The dragon is a chthonian being which has to be
killed in order that mankind be born from the
Earth; the Sphinx is a monster unwilling to permit
men to live. The last unit reproduces the first
one, which has to do with the autochthonous
origin, of mankind. Since the monsters are
overcome by men, we may thus say that the common
feature of the third column is denial of the
autochthonous origin of man.
This
immediately helps us to understand the meaning
of the fourth column. In mythology it is a universal
characteristic of men born from the Earth that
at the moment they emerge from the depth they
either cannot walk or they walk clumsily. This
is the case of the chthonian beings in the mythology
of the Pueblo: Muyingwu, who leads the emergence,
and the chthonian Shumaikoli are lame ("bleeding-foot,"
"sore-foot").

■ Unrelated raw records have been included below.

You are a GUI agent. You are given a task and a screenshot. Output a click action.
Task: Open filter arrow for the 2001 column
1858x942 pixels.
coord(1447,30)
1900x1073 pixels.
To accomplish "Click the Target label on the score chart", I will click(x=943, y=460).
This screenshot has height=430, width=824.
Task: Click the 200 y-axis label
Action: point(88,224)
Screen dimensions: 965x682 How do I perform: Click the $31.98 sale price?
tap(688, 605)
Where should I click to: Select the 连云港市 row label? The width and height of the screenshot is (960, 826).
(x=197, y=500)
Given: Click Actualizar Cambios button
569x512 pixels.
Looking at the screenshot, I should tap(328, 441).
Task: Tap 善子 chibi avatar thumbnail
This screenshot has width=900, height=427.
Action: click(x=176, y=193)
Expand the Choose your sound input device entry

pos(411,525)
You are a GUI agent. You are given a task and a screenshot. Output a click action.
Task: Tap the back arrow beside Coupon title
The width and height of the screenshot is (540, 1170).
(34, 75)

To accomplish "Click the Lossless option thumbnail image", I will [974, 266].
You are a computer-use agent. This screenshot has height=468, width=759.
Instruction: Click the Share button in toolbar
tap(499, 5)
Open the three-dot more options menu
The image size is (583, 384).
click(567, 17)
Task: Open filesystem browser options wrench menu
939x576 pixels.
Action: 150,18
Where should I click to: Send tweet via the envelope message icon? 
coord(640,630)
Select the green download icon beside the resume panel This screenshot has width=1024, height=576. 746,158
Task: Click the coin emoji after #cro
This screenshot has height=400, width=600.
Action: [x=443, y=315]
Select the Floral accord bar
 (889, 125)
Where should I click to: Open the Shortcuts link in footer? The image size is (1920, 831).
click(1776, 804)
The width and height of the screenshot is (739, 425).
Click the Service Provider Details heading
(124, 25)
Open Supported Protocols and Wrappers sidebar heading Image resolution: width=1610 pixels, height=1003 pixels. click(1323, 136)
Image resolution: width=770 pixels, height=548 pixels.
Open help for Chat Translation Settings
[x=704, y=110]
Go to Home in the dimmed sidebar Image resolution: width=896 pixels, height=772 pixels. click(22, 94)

The same happens to the Koskimo
of the Kwakiutl after they have been swallowed
by the chthonian monster, Tsiakish: When they
returned to the surface of the earth "they limped
forward or tripped side ways." Thus the common
feature of the fourth column is the persistence
of the autochthonous origin of man. It follows
that column four is to column three as column
one is to column two. The inability to connect
two kinds of relationships is overcome (or rather
replaced) by the assertion that contradictory
relationships are identical inasmuch as they are
both self-contradictory in a similar way. Although
this is still a provisional formulation of the
structure of mythical thought, it is sufficient
at this stage.
Turning
back to the Oedipus myth, we may now see what
it means. The myth has to do with the inability,
for a culture which holds the belief that mankind
is autochthonous (see, for instance, Pausanias,
VIII, xxix, 4: plants provide a model for
humans), to find a satisfactory transition between
this theory and the knowledge that human beings
are actually born from the union of man and woman.
Although the problem obviously cannot be solved,
the Oedipus myth provides a kind of logical tool
which relates the original problemborn from
one or born from two?to the derivative problem:
born from different or born from same? By a correlation
of this type, the overrating of blood relations
is to the underrating of blood relations as the
attempt to escape autochthony is to the impossibility
to succeed in it. Although experience contradicts
theory, social life validates cosmology by its
similarity of structure. Hence cosmology is true."